The manuscript describes a numerical modelling study of a Simulated Moving Bed Reactor in which a model reaction A <-> B+C reaction takes place, along with adsosption/desorption, in a nonisothermal fashion. The study is conducted by setting up a multiobjective optimization problem, in a way that  the authors call  "non-restrictive optimization", operated over the four indicated design variables, essentially related to the flow rates in the four column units. My understanding of "non-restrictive" is that performance criteria are not pushed to the limit but relaxed in the attempt of attaining a more global optimum. The influence of various parameters is presented and discussed.

The system, although regarding a generic chemical process, is complex, as complex are the arguments in the discussion, and this reflects on the readability of the manuscript - however I must admit that I am not familiar with this type of process.

In detail:

0) The Abstract adequately summarizes the contents of the paper.

1) The Introduction is fine and adequately presents relevant literature, to my best knowledge.

2) The Mathematical model is clearly presented; so is the Numerical method, apart from a statement in the opening of the relevant subsection:

"The dispersion  term (∂/∂z²) is replaced by the truncation error introduced by the 1^st order backward approximation of the convection term (∂/∂z)",

followed by Eq.s (12) and (13). This statement is bizarre and must be rephrased or better explained. It appears that the dispersion term is not approximated but somehow left to the truncation error to represent it. But in this way there is no control over the magnitude of the numerical diffusion term thus introduced, that I think can only show as a qualitative relaxation of the spatial gradients.

3) The Optimization problem is rather clearly set up as a search of Pareto sets, after having reasonably reduced the feasibility domain by manipulating the constraints on purity and yield, in the attempt of maximizing product purity and unit throughput over four design variables. The method employed is based on the Non-dominated Sorting Genetic Algorithm (NSGA II). A final choice among the Non-dominated solutions found is not attempted, rather a parametric study is conducted as explained in Section 4.

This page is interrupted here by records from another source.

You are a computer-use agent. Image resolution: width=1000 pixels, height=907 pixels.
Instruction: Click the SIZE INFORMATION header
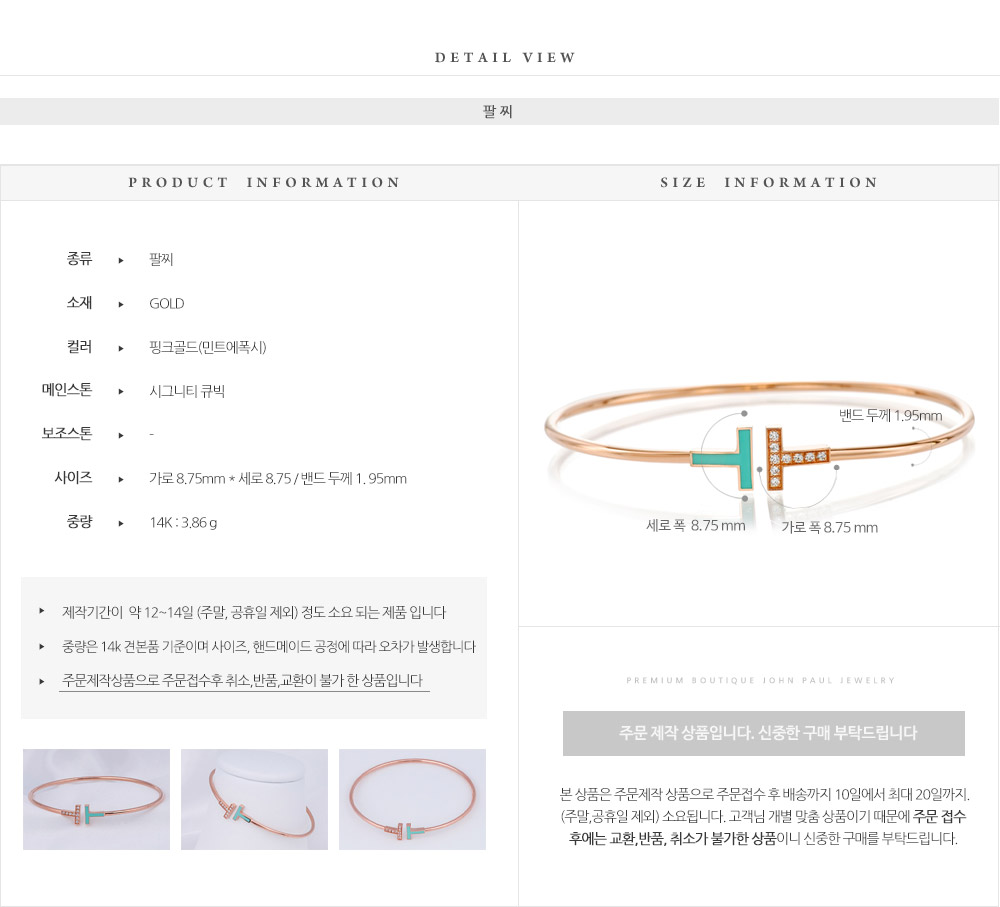click(x=768, y=182)
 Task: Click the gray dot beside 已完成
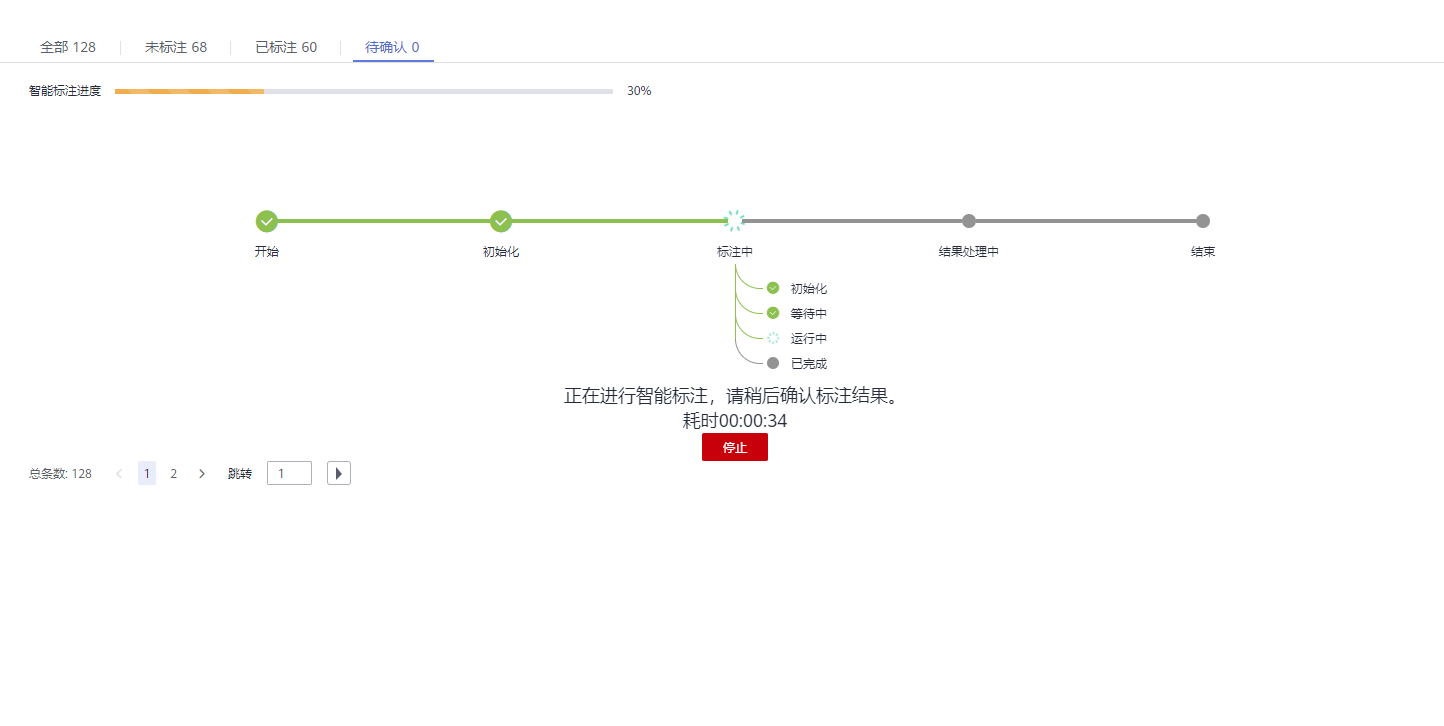tap(773, 363)
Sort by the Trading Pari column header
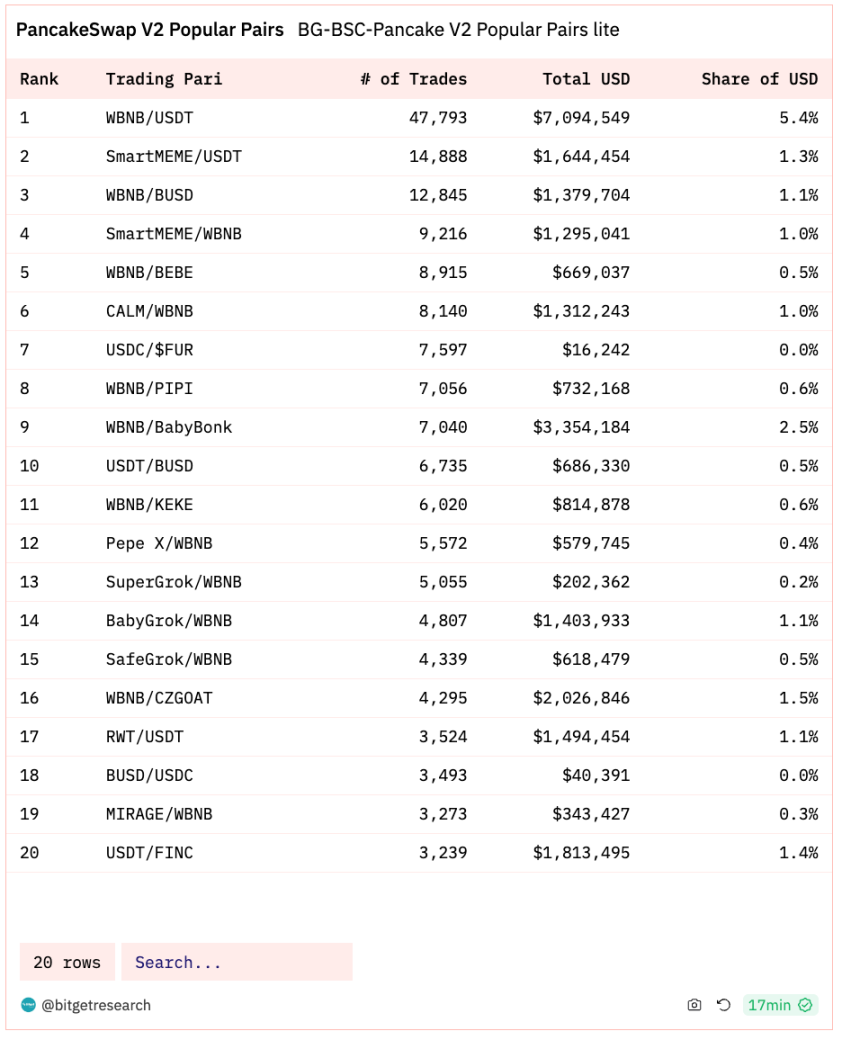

4) The Results and Discussion section illustrates the optimization results as some parameters change, namely: the forward reaction rate, the adsorption strength of reactant A, the activation energy, the feed concentration and the reaction equilibrium.

The manuscript definitely deserves publication, after one major clarification, indicated above at point 2 (physical vs numerical dispersion), and minor language adjustments, some of which I suggest in the attached marked pdf file. I trust the authors should be able to operate themselves, having a native english language speaker in the team.

Comments for author File: Comments.pdf

Reviewer 3 Report

The authors do not explain the reaction they want to model, or the type of reactor and its dimensions on which it is intended to be carried out. Perhaps a drawing of the reactor would be explanatory. It is very difficult for the reader to visualize the influence of the process variables on the result. This makes the discussion of the results unclear.

The manuscript does not clearly state the interest of the research or its objectives. The introduction does not provide relevant information. The work methodology does not follow an obvious strategy.